Update the listing below by replacing each "Toggle" with "Flip" and keeping everything else as it is. Leave the pictures out of your answer.
____ DATA PROVIDED
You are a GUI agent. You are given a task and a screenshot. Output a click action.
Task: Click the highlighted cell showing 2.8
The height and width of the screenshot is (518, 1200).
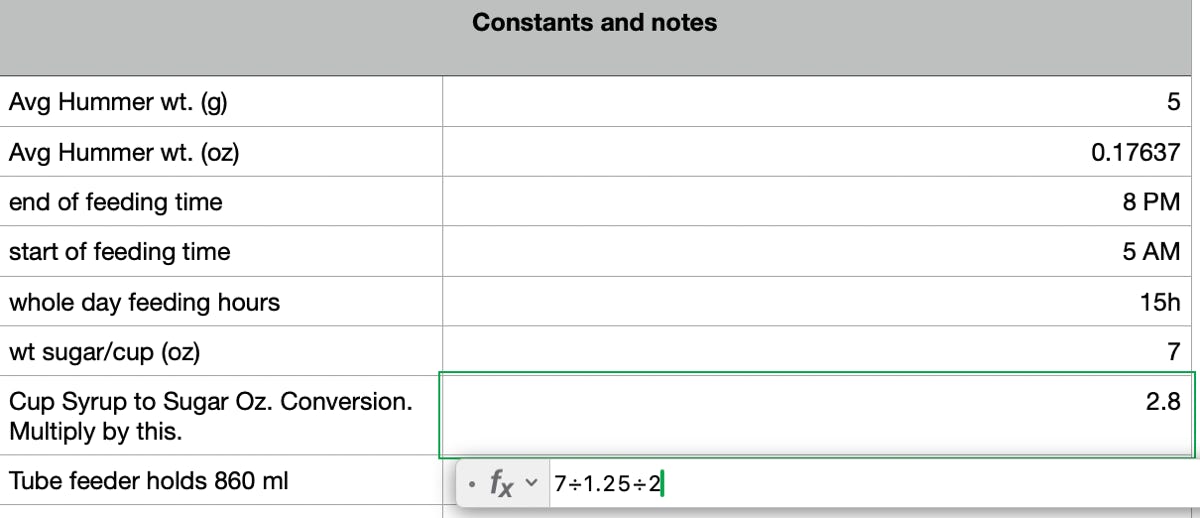click(x=818, y=415)
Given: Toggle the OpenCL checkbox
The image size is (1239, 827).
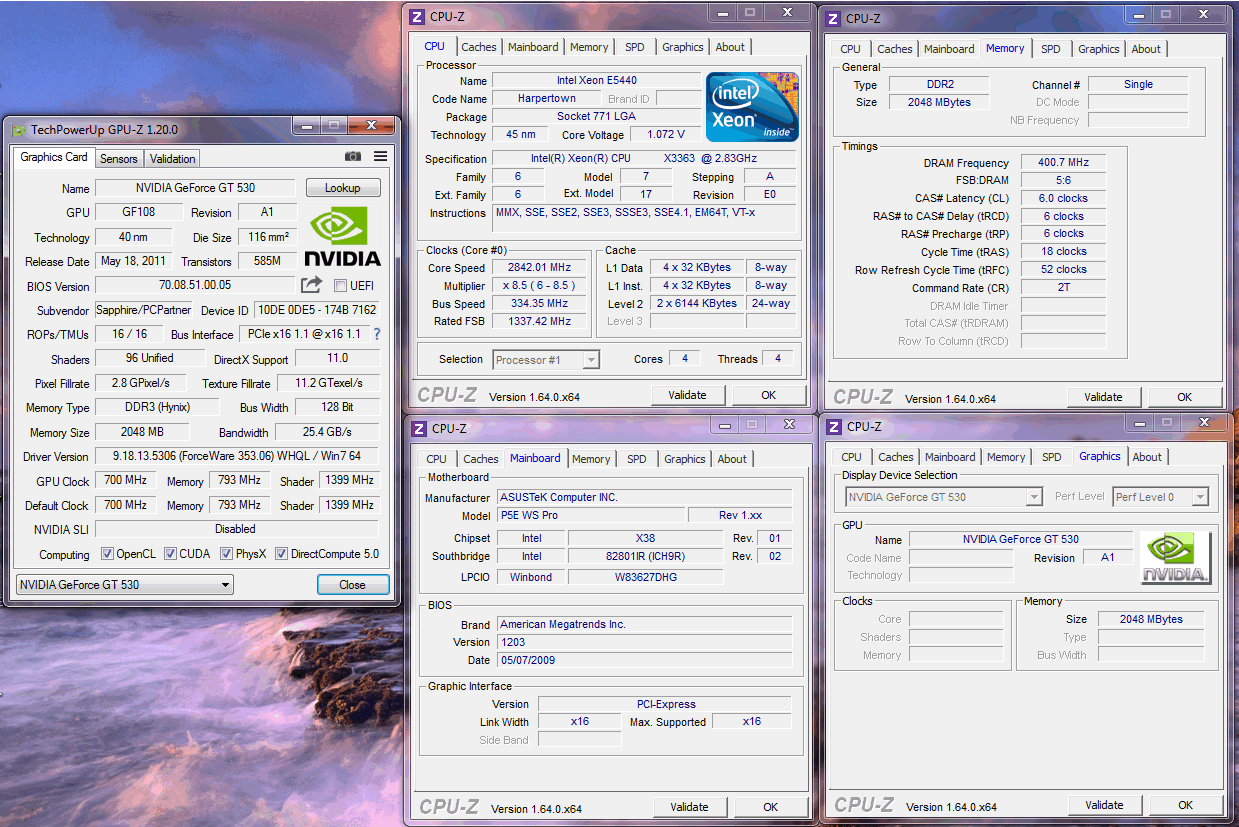Looking at the screenshot, I should pos(108,554).
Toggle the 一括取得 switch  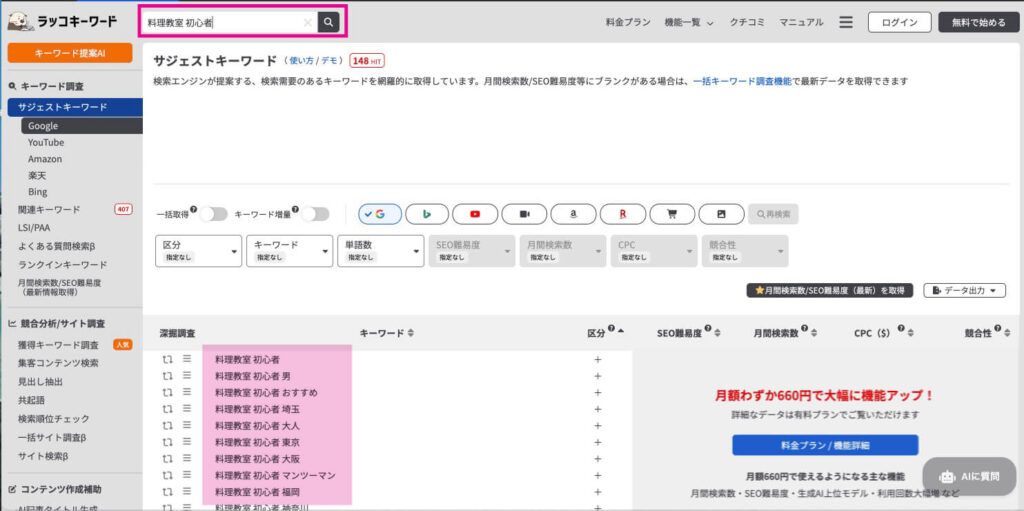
________
→ **OUTPUT OF THE EXERCISE**:
You are a GUI agent. You are given a task and a screenshot. Output a click action.
Task: Click the highlighted cell showing 2.8
The height and width of the screenshot is (518, 1200).
click(x=818, y=415)
Given: Flip the OpenCL checkbox
The image size is (1239, 827).
Looking at the screenshot, I should pos(108,554).
Flip the 一括取得 switch  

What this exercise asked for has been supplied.